The head of the Charlottesville, Virginia, police department said he had “regrets” about the white-nationalist rally in his city that turned deadly this past weekend, but pushed back on criticism that police didn’t do enough to contain the violence.
“I certainly have regrets. We lost three lives this weekend,” Charlottesville police chief Al Thomas said at a press conference on Monday. “It was a tragic, tragic weekend.”
However, Thomas defended the police response amid criticism that they failed to separate the protesters from counter-protesters. One woman, Heather Heyer, was killed when a man plowed his car into a group of counter-protesters.
Thomas flatly denied that he gave orders for police officers not to intervene in clashes between the opposing groups, contradicting reports that said there was minimal police intervention at the protest. Thomas instead said police were instructed to change into appropriate riot gear.

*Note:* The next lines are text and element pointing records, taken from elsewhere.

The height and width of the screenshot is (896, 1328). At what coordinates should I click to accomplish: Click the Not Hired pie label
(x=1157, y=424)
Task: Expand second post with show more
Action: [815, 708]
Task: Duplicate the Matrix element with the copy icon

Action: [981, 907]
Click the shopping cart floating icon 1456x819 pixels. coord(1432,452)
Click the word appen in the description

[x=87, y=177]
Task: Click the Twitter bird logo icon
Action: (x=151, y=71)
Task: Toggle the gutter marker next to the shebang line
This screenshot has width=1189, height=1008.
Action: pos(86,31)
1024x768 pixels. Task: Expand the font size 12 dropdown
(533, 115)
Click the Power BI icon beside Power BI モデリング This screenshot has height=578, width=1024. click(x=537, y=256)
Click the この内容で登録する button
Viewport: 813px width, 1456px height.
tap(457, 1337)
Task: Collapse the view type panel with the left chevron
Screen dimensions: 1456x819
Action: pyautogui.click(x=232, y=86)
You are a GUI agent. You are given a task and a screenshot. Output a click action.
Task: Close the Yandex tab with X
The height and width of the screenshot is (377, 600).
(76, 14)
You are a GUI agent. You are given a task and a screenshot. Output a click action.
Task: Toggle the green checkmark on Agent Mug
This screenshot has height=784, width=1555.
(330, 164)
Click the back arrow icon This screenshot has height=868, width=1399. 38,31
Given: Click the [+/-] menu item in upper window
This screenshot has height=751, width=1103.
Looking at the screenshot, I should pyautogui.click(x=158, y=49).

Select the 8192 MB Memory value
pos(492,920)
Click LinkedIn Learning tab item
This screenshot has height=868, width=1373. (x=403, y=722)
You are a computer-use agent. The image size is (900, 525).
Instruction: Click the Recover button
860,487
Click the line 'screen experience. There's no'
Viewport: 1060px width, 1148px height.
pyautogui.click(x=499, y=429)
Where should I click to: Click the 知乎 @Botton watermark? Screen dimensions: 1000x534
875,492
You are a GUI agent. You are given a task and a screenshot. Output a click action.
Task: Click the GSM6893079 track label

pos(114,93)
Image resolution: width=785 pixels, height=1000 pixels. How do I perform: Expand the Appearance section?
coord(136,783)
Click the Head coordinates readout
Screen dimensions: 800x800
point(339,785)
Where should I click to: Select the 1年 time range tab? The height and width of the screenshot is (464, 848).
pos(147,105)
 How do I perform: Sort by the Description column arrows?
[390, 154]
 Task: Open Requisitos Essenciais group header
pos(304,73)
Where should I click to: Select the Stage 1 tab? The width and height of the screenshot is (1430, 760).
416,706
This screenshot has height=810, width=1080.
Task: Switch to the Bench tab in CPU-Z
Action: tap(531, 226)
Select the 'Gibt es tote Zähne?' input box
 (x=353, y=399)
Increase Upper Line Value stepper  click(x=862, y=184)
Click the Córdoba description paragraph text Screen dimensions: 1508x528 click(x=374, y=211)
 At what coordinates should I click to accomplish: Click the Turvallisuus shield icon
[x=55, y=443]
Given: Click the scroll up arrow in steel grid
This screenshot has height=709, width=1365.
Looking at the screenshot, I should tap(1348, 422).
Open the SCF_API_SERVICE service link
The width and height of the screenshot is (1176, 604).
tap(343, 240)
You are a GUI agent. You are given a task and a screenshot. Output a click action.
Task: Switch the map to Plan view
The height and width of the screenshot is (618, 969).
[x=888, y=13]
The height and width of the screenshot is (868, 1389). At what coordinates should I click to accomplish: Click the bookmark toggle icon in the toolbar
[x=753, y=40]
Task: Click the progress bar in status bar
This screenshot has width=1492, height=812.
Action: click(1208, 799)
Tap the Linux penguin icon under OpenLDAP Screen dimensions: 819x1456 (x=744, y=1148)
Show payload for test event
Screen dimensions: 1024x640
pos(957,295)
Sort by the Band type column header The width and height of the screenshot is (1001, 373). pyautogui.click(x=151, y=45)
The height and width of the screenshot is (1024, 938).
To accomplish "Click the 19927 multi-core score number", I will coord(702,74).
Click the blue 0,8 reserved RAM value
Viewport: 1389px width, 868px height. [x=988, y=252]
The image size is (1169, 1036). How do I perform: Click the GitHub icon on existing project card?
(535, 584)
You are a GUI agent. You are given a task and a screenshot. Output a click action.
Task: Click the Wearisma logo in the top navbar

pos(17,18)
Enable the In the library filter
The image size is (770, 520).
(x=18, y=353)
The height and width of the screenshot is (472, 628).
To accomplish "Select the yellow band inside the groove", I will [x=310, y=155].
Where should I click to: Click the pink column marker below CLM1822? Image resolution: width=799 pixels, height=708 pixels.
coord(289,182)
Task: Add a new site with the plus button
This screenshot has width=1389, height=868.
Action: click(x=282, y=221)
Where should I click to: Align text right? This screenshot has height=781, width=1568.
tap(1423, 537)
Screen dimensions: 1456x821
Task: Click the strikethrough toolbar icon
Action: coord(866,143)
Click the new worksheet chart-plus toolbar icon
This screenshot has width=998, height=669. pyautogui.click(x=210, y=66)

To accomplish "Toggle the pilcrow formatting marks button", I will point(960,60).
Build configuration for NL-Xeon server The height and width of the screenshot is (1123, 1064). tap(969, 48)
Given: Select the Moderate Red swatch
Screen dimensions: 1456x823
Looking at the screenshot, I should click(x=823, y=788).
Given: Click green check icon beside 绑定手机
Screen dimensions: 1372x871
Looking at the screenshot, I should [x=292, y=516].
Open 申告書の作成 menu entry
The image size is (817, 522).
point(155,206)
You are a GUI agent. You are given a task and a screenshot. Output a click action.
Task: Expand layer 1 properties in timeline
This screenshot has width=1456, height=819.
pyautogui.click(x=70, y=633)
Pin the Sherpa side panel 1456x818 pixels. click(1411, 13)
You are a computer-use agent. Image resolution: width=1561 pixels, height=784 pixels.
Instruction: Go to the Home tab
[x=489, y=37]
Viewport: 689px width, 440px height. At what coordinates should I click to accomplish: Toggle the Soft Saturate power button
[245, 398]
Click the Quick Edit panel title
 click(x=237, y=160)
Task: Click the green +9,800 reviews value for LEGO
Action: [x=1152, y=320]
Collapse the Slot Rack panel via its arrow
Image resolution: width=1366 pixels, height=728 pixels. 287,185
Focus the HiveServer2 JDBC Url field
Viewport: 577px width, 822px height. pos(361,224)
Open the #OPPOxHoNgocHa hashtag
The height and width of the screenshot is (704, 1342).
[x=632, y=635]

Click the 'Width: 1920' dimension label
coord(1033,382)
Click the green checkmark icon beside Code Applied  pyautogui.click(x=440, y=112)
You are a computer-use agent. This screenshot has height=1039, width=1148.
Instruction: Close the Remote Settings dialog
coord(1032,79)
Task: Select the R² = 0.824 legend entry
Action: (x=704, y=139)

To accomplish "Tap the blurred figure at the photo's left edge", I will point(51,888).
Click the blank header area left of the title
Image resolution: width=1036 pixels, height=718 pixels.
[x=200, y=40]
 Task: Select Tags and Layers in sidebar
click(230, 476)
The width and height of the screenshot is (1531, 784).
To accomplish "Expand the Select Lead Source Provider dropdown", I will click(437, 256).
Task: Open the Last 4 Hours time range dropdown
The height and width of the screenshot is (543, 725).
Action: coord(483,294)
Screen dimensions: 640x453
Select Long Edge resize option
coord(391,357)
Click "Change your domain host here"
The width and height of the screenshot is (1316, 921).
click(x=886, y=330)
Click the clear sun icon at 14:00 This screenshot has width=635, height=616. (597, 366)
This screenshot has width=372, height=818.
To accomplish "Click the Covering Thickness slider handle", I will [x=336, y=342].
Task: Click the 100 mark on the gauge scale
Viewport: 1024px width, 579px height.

“Once the violence erupted, once the plan was altered, we had to quickly transition our officers into their protective gear,” he said.
“We were certainly not intimidated by the firepower of the alt-right. However, it was prudent to make sure that officers were equipped to go out and deal directly with the violence at hand.”
The police “had a very large footprint during this entire endeavour,” he said.
Thomas’s comments to reporters contrasted with reports from people who witnessed to the clashes.
“There was no police presence,” witness Brittany Caine-Conley told The New York Times. “We were watching people punch each other; people were bleeding all the while police were inside of barricades at the park, watching. It was essentially just brawling on the street and community members trying to protect each other.”
Two state troopers, Lt. H. Jay Cullen and Berke M.M. Bates, also died on Saturday when their helicopter crashed in a wooded area en route to the scene of the clashes.